* start Supplied material *

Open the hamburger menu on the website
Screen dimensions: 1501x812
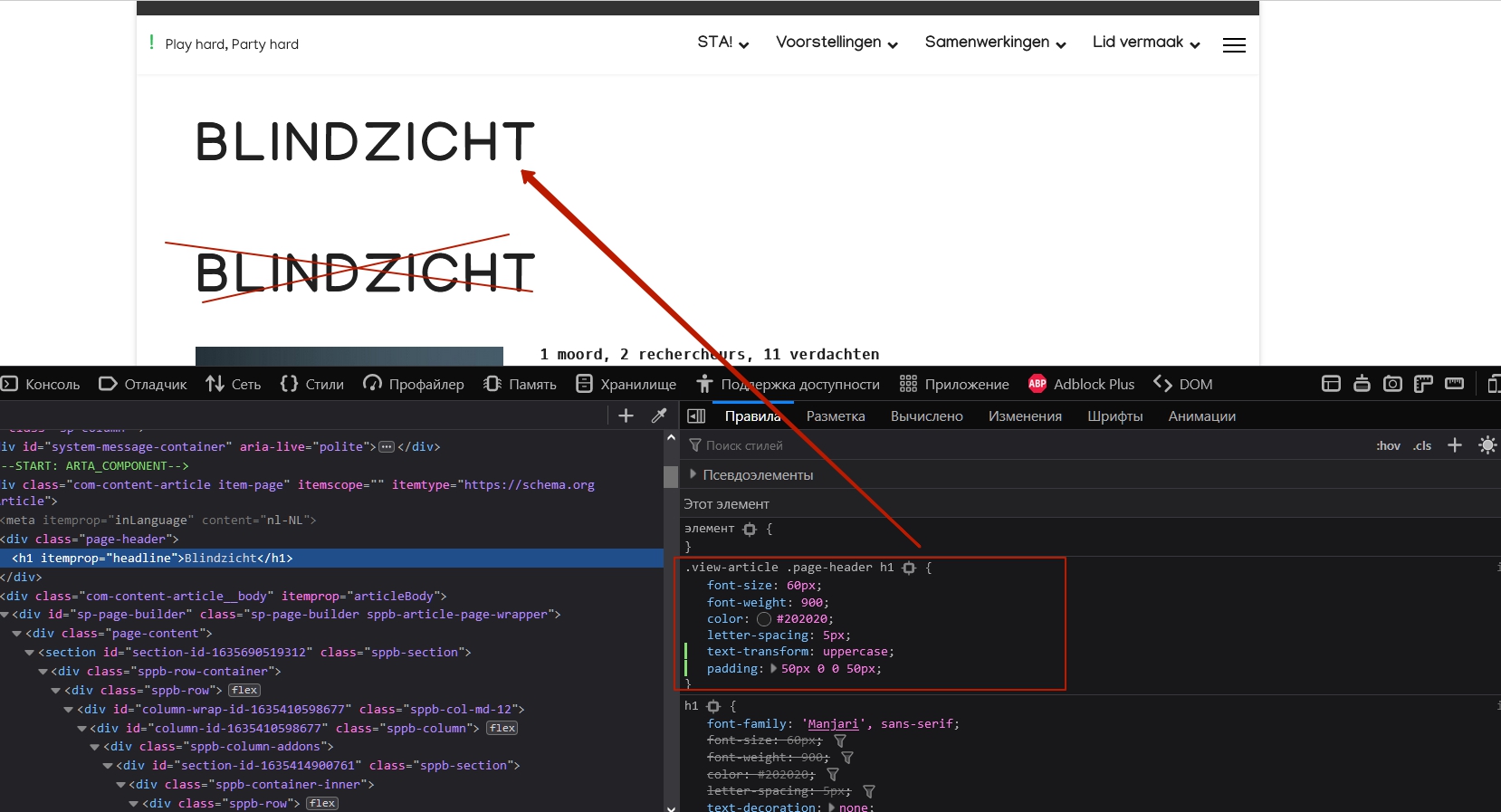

* end Supplied material *
* start Supplied material *

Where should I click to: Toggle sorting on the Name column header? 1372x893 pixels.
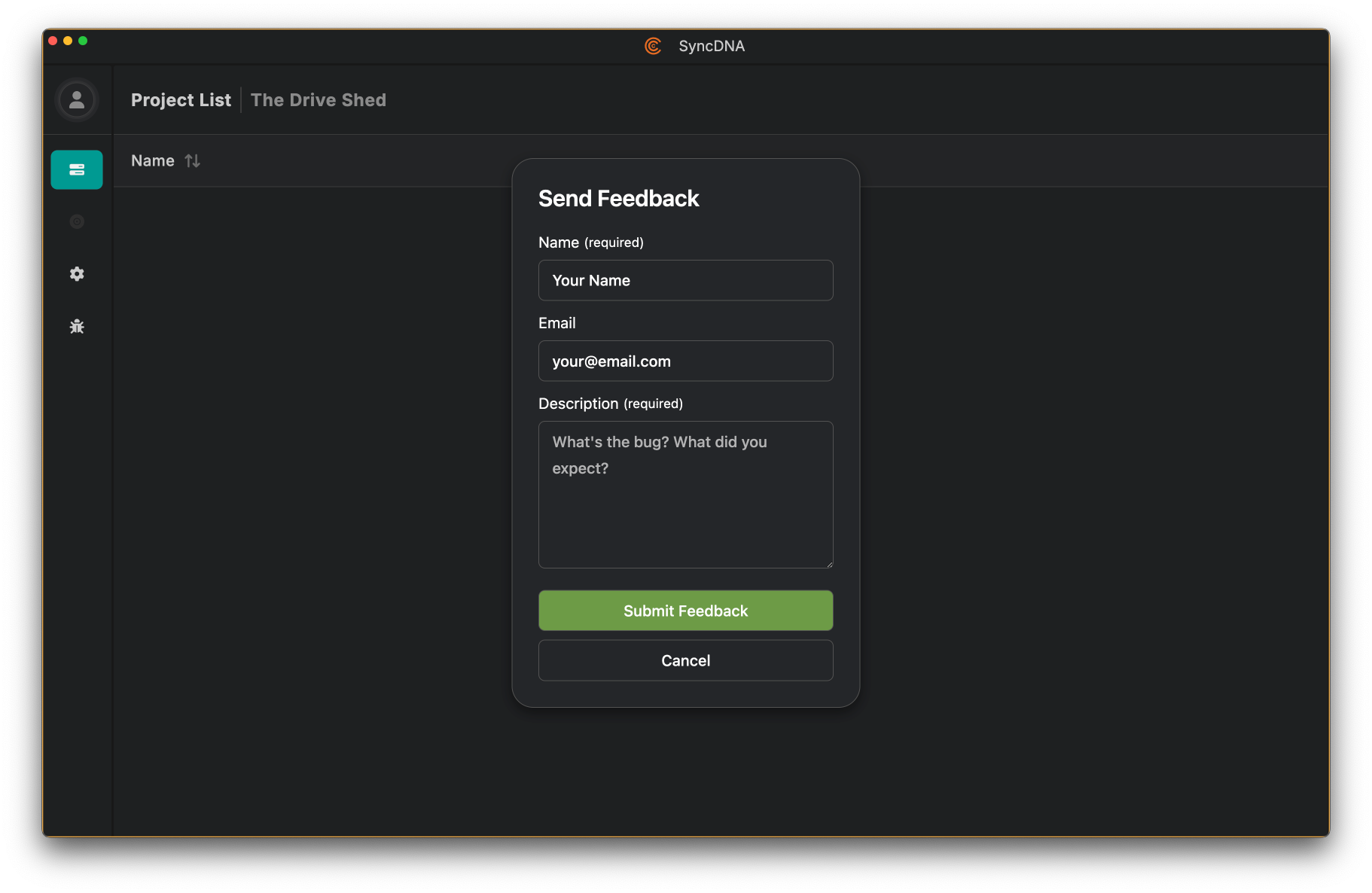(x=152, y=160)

* end Supplied material *
* start Supplied material *

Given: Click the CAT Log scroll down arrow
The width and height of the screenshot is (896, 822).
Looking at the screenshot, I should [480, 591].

* end Supplied material *

● What the task asks:
Put the material from the line with "Given: Click the CAT Log scroll down arrow" to the line with "Looking at the" into a JSON list of strings, with one string per line and blank lines left out.

● Response to the task:
[
  "Given: Click the CAT Log scroll down arrow",
  "The width and height of the screenshot is (896, 822).",
  "Looking at the screenshot, I should [480, 591]."
]